An oily sheen has spread around a stricken North Sea gas rig, Greenpeace activists on a ship nearby said Monday, but Total insisted it was formed by gas condensate.Greenpeace's Koenigin Juliana research ship arrived on Monday at the edge of an exclusion zone around the abandoned Elgin platform owned by Total, 150 miles (240 kilometres) off Aberdeen in eastern Scotland.
The French energy giant insists there has been little environmental impact since the gas began leaking from the platform on March 25.
But Christian Bussau, a marine expert from Greenpeace who is on board the ship, said a multi-coloured sheen around the platform was spreading and the group was taking air and water samples.

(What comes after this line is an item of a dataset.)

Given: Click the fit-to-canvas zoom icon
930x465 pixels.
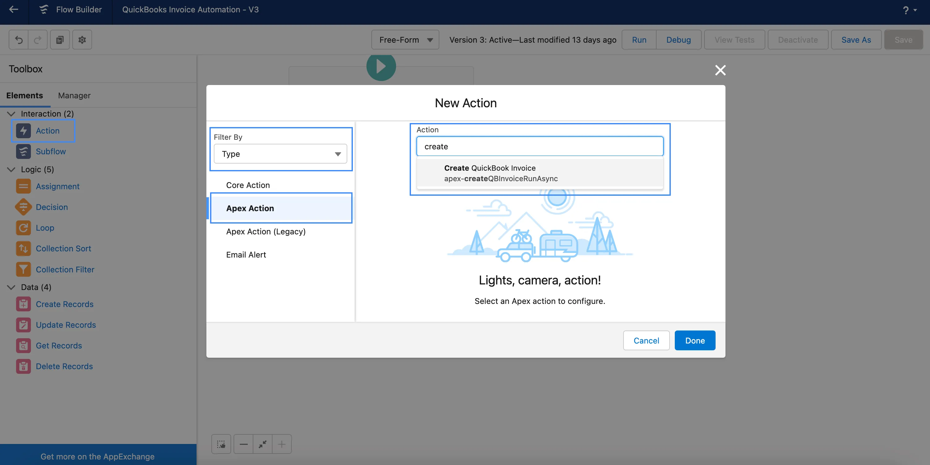Looking at the screenshot, I should click(x=262, y=444).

He said he believed the substance to be oil, though he admitted Greenpeace would not be able to analyse its samples until the ship returned to its base in Germany.
"This is a really big accident," Bussau said from the Koenigin Juliana, which is about three nautical miles from the platform. "Total must immediately start to close the leak, or the pollution won't stop."
Total has readied a Hercules military transport plane carrying dispersant that could be sprayed on the sheen, but said it did not expect it would be necessary to deploy it.
It says the sheen is caused by gas condensate, or gas that has turned to vapour.
"The light condensate poses no significant threat to seabirds or other wildlife," a Total spokeswoman told AFP.
Greenpeace dispatched the Koenigin Juliana from Germany on Saturday.
"Oil companies often withhold information when there are accidents," Bussau said. "We want to get our own picture of the environmental damage from the scene."
Total, which has seen an estimated eight billion euros ($10 billion) wiped off its stock value since the leak was discovered, is awaiting British regulators' advice on whether it is safe to approach the rig.
The Health and Safety Executive (HSE) told AFP its officials would meet with Total in Aberdeen on Monday, while the energy giant said it was assembling a crew to go on to the platform "in the next couple of days".
Total said the crew would include outside experts from Texas-based firm Wild Well Control. They were among the experts who worked to stem the massive oil spill following an explosion at BP's Deepwater Horizon rig in the Gulf of Mexico in 2010.
Total is preparing to drill two relief wells to stop the gas leak, in parallel with an operation to pump so-called "heavy mud" at high pressure into the stricken well.
The last of Elgin's 238 crew were evacuated on March 25, while Total's Anglo-Dutch rival Shell has also been forced to halt output at its Shearwater platform and Noble Hans Deul rig, four miles away, because of safety concerns.
The last major accident in the North Sea was in 1988, when the Piper Alpha oil platform operated by the US-based Occidental Petroleum exploded, killing 167 people.
Total's British rival BP is still recovering from damage to its reputation and finances caused by the Deepwater Horizon spill.